Records in a dataset:
==*==

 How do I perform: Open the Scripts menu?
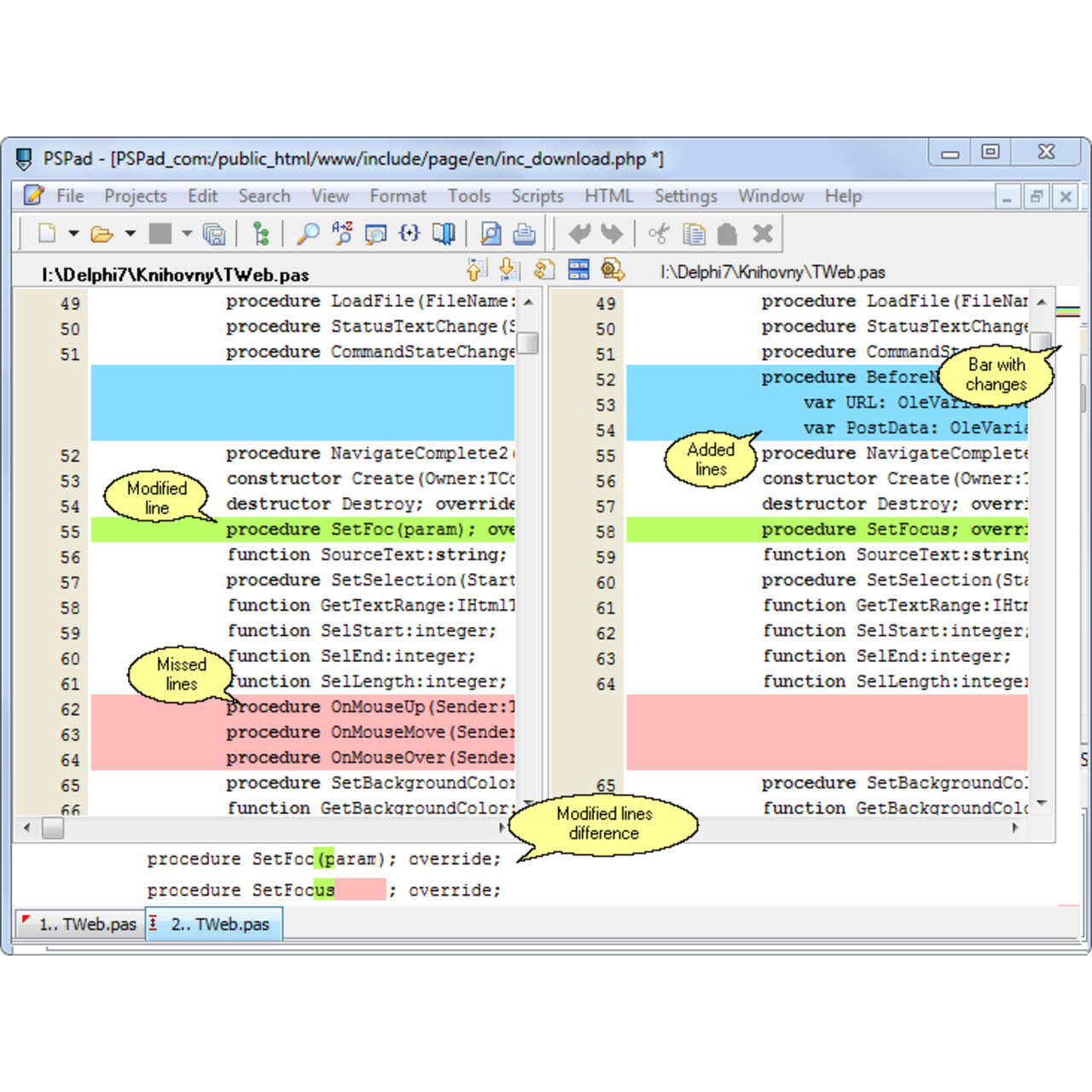tap(537, 196)
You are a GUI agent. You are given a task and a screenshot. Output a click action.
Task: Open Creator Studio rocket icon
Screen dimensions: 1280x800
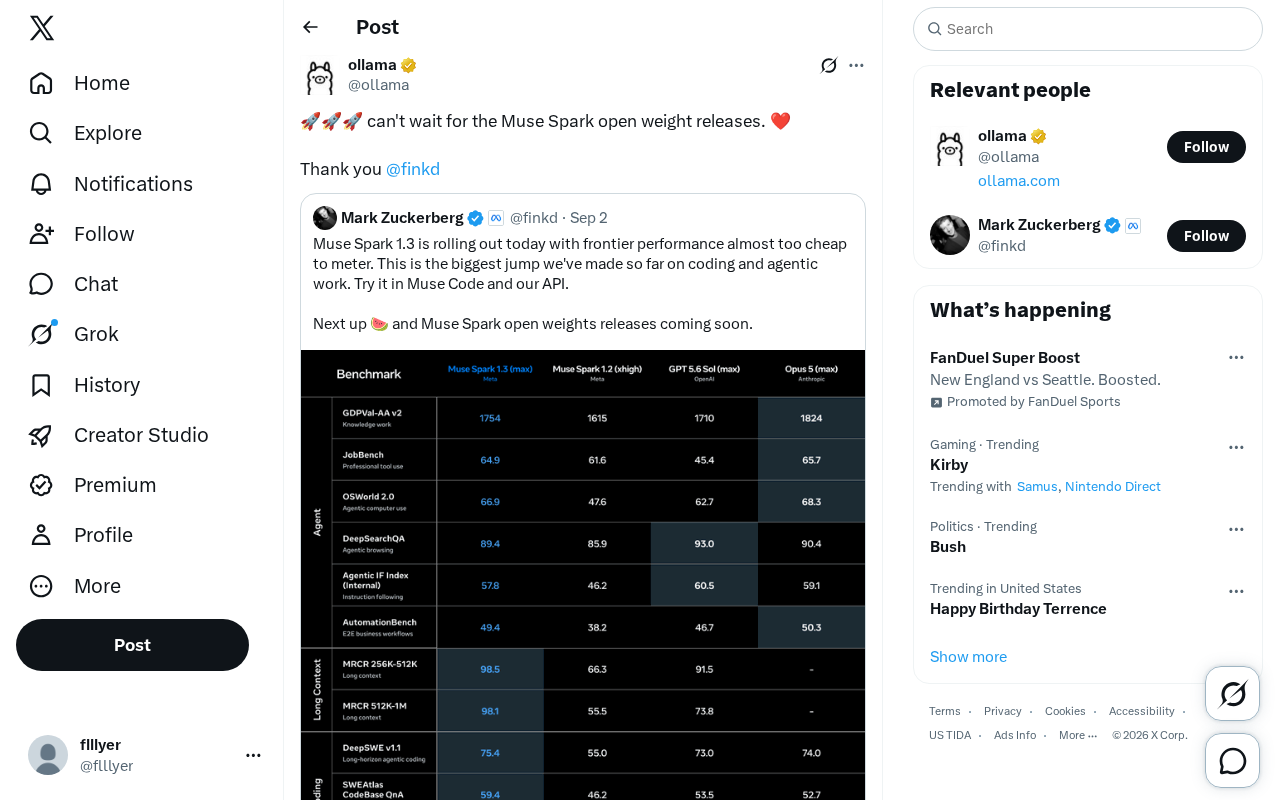coord(41,435)
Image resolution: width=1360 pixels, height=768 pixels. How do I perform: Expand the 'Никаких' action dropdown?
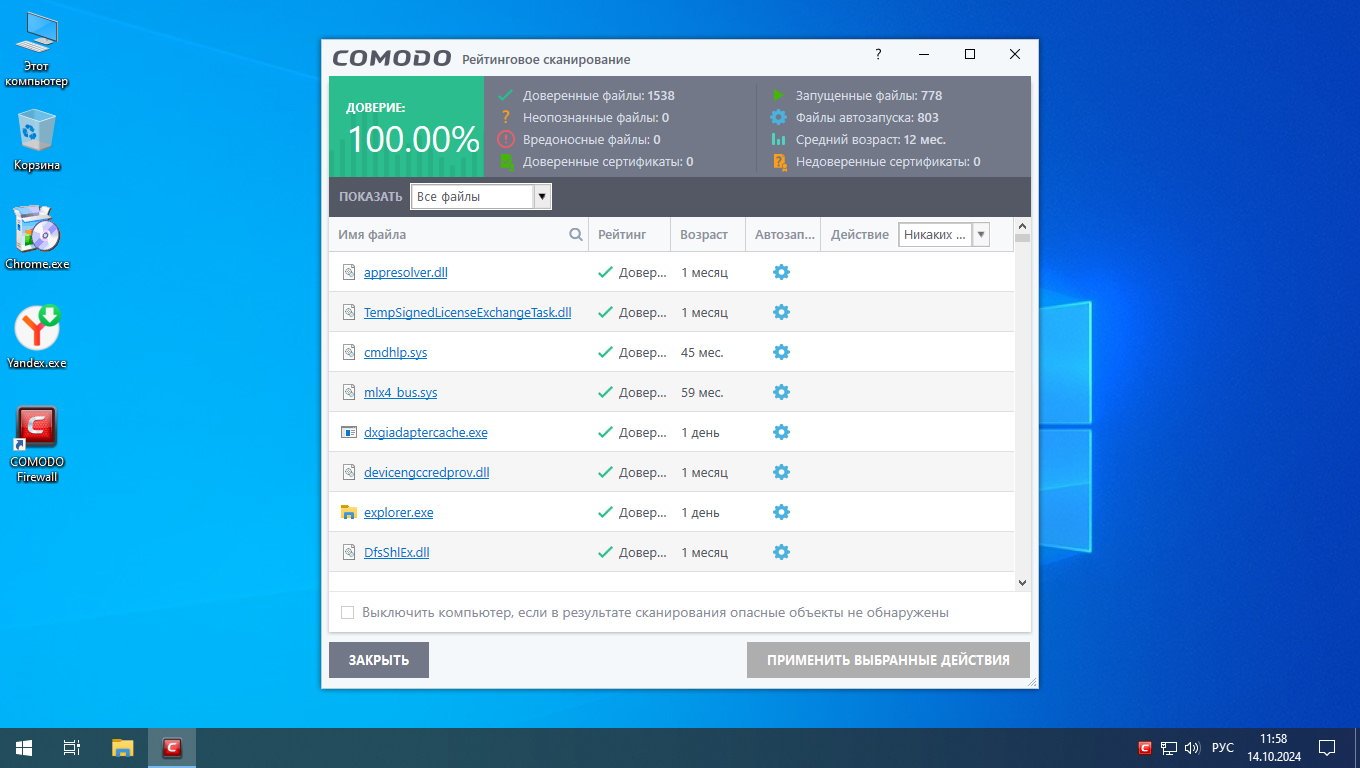click(x=980, y=235)
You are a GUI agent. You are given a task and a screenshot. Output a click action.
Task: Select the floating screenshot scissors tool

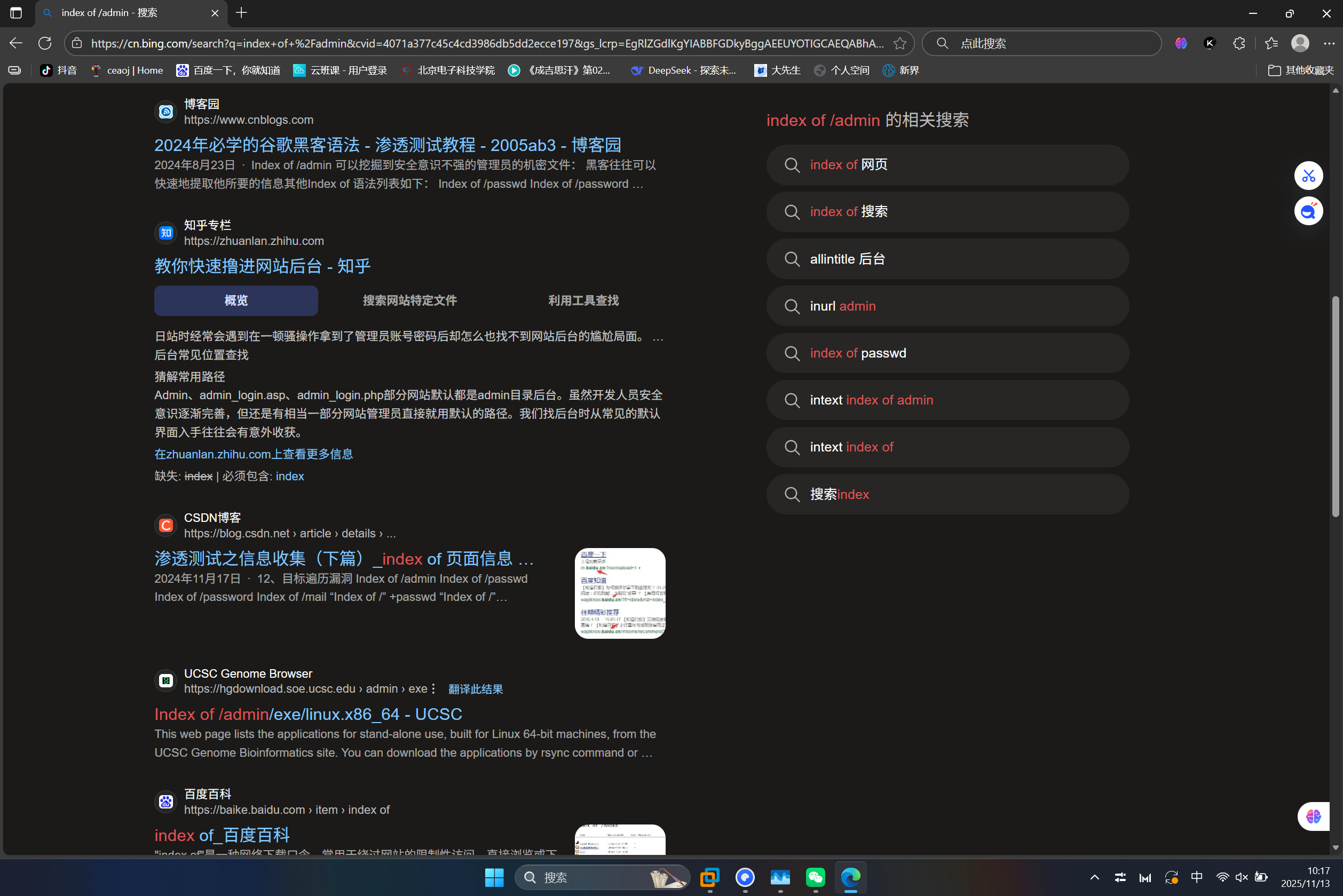click(x=1309, y=176)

==*==

Swap "GUI agent" for "screen assistant" everywhere in the material above and write all its lines out again with nothing else changed. Leave the pictures out.

 How do I perform: Open the Scripts menu?
tap(537, 196)
You are a screen assistant. You are given a task and a screenshot. Output a click action.
Task: Open Creator Studio rocket icon
Screen dimensions: 1280x800
coord(41,435)
Image resolution: width=1360 pixels, height=768 pixels. How do I perform: Expand the 'Никаких' action dropdown?
click(x=980, y=235)
You are a screen assistant. You are given a task and a screenshot. Output a click action.
Task: Select the floating screenshot scissors tool

click(x=1309, y=176)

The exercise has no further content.